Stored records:
□ □ □ □ □ □ □
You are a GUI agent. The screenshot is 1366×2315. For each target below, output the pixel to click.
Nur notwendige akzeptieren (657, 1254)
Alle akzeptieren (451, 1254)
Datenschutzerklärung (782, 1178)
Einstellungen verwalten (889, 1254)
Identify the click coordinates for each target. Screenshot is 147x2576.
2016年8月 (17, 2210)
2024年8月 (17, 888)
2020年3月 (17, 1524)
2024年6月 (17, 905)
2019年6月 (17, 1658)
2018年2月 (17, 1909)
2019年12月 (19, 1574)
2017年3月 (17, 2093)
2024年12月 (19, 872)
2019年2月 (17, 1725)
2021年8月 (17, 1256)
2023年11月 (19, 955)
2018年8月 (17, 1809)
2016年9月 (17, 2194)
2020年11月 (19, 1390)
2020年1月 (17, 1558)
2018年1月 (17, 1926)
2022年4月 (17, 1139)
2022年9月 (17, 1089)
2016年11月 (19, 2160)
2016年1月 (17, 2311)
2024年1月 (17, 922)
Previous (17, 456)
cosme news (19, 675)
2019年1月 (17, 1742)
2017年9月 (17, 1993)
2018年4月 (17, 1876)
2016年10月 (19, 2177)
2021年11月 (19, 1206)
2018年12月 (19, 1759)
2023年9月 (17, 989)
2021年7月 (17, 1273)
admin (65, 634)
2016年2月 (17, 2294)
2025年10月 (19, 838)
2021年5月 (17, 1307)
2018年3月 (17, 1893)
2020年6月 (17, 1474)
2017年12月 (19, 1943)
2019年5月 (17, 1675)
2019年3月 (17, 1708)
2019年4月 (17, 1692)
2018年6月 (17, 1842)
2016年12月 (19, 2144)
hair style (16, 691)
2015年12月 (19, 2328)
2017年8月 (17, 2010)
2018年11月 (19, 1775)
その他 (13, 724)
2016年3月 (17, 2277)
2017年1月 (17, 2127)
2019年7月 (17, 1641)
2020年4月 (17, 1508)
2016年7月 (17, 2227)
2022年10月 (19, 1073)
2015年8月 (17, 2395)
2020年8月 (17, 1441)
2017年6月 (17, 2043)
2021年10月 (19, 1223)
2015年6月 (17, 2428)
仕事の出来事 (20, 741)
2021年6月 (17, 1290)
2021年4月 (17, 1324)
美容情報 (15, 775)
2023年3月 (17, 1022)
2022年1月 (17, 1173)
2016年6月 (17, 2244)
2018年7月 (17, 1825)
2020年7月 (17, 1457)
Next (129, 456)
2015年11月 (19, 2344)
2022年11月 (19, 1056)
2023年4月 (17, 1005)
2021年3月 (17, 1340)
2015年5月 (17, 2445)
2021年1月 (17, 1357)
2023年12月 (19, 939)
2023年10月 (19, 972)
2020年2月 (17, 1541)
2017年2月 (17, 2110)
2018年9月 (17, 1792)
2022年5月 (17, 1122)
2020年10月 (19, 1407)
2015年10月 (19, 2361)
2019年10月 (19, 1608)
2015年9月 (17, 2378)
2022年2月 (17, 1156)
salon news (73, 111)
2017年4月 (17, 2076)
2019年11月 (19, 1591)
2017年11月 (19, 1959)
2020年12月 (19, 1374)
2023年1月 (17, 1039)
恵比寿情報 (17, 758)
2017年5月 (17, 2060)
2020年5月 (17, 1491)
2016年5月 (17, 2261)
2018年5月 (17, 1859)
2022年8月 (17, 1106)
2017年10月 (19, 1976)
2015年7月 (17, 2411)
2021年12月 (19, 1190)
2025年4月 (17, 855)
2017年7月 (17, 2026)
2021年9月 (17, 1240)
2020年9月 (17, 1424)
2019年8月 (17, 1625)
□ □ □ □ □ □ □
DIRECTIONS FOR THIS TASK: In this exercise, the data above is to be printed exactly.

SOLVED EXERCISE:
You are a GUI agent. The screenshot is 1366×2315. For each target below, output the pixel to click.
Nur notwendige akzeptieren (657, 1254)
Alle akzeptieren (451, 1254)
Datenschutzerklärung (782, 1178)
Einstellungen verwalten (889, 1254)
Identify the click coordinates for each target. Screenshot is 147x2576.
2016年8月 (17, 2210)
2024年8月 (17, 888)
2020年3月 (17, 1524)
2024年6月 (17, 905)
2019年6月 (17, 1658)
2018年2月 (17, 1909)
2019年12月 (19, 1574)
2017年3月 (17, 2093)
2024年12月 (19, 872)
2019年2月 (17, 1725)
2021年8月 (17, 1256)
2023年11月 (19, 955)
2018年8月 (17, 1809)
2016年9月 (17, 2194)
2020年11月 (19, 1390)
2020年1月 (17, 1558)
2018年1月 (17, 1926)
2022年4月 (17, 1139)
2022年9月 (17, 1089)
2016年11月 (19, 2160)
2016年1月 (17, 2311)
2024年1月 (17, 922)
Previous (17, 456)
cosme news (19, 675)
2019年1月 (17, 1742)
2017年9月 (17, 1993)
2018年4月 (17, 1876)
2016年10月 (19, 2177)
2021年11月 (19, 1206)
2018年12月 (19, 1759)
2023年9月 (17, 989)
2021年7月 (17, 1273)
admin (65, 634)
2016年2月 (17, 2294)
2025年10月 (19, 838)
2021年5月 (17, 1307)
2018年3月 (17, 1893)
2020年6月 (17, 1474)
2017年12月 (19, 1943)
2019年5月 (17, 1675)
2019年3月 (17, 1708)
2019年4月 (17, 1692)
2018年6月 (17, 1842)
2016年12月 (19, 2144)
hair style (16, 691)
2015年12月 (19, 2328)
2017年8月 (17, 2010)
2018年11月 (19, 1775)
その他 (13, 724)
2016年3月 (17, 2277)
2017年1月 (17, 2127)
2019年7月 (17, 1641)
2020年4月 (17, 1508)
2016年7月 (17, 2227)
2022年10月 (19, 1073)
2015年8月 (17, 2395)
2020年8月 (17, 1441)
2017年6月 (17, 2043)
2021年10月 (19, 1223)
2015年6月 (17, 2428)
仕事の出来事 (20, 741)
2021年6月 (17, 1290)
2021年4月 (17, 1324)
美容情報 (15, 775)
2023年3月 (17, 1022)
2022年1月 (17, 1173)
2016年6月 (17, 2244)
2018年7月 (17, 1825)
2020年7月 (17, 1457)
Next (129, 456)
2015年11月 (19, 2344)
2022年11月 (19, 1056)
2023年4月 (17, 1005)
2021年3月 (17, 1340)
2015年5月 (17, 2445)
2021年1月 (17, 1357)
2023年12月 (19, 939)
2023年10月 (19, 972)
2020年2月 (17, 1541)
2017年2月 (17, 2110)
2018年9月 (17, 1792)
2022年5月 (17, 1122)
2020年10月 (19, 1407)
2015年10月 (19, 2361)
2019年10月 (19, 1608)
2015年9月 (17, 2378)
2022年2月 (17, 1156)
salon news (73, 111)
2017年4月 (17, 2076)
2019年11月 (19, 1591)
2017年11月 (19, 1959)
2020年12月 (19, 1374)
2023年1月 (17, 1039)
恵比寿情報 (17, 758)
2017年5月 (17, 2060)
2020年5月 (17, 1491)
2016年5月 (17, 2261)
2018年5月 (17, 1859)
2022年8月 (17, 1106)
2017年10月 (19, 1976)
2015年7月 (17, 2411)
2021年12月 (19, 1190)
2025年4月 (17, 855)
2017年7月 (17, 2026)
2021年9月 (17, 1240)
2020年9月 (17, 1424)
2019年8月 (17, 1625)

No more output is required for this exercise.